Work instructions.
Please transcribe the data that follows without the pictures, keeping every word the same.

Records shown.
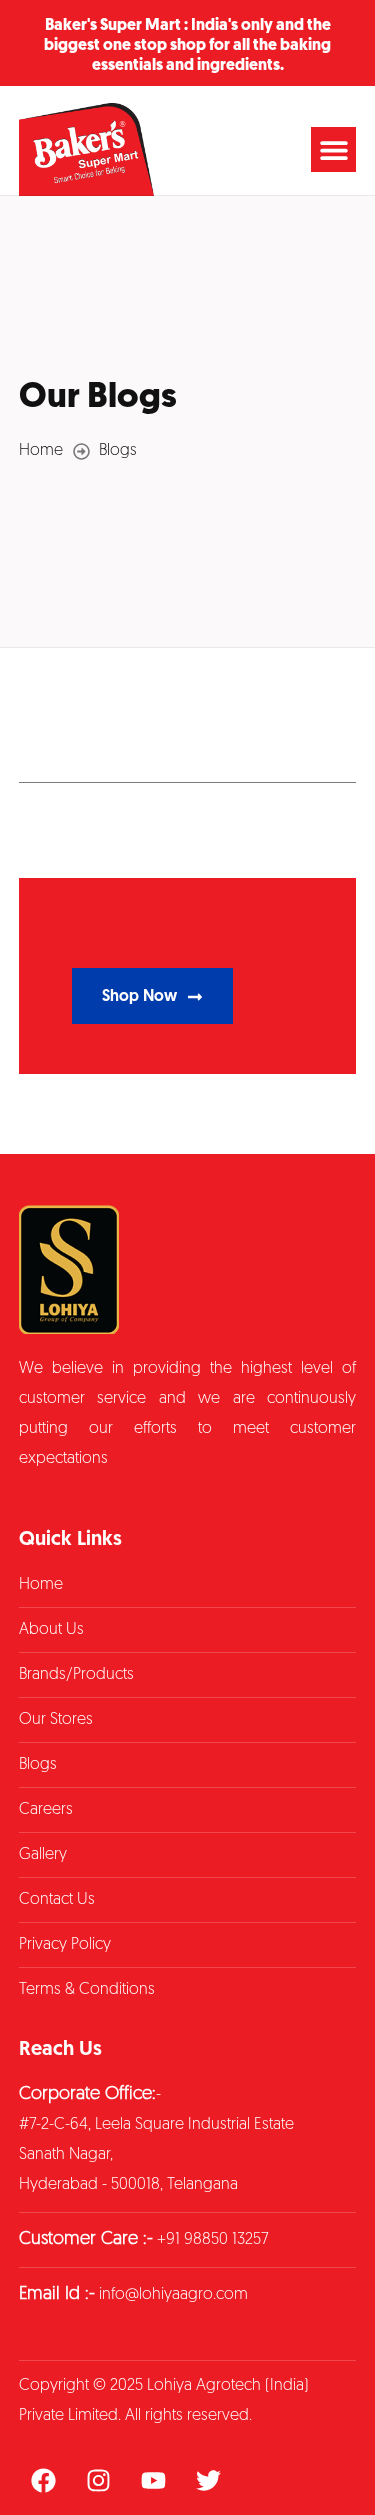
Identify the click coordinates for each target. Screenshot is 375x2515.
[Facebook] (44, 2480)
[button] (333, 149)
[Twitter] (209, 2480)
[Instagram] (99, 2480)
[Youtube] (154, 2480)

Answer below.
Identify the click coordinates for each target. Screenshot is 375x2515.
[Facebook] (44, 2480)
[button] (333, 149)
[Twitter] (209, 2480)
[Instagram] (99, 2480)
[Youtube] (154, 2480)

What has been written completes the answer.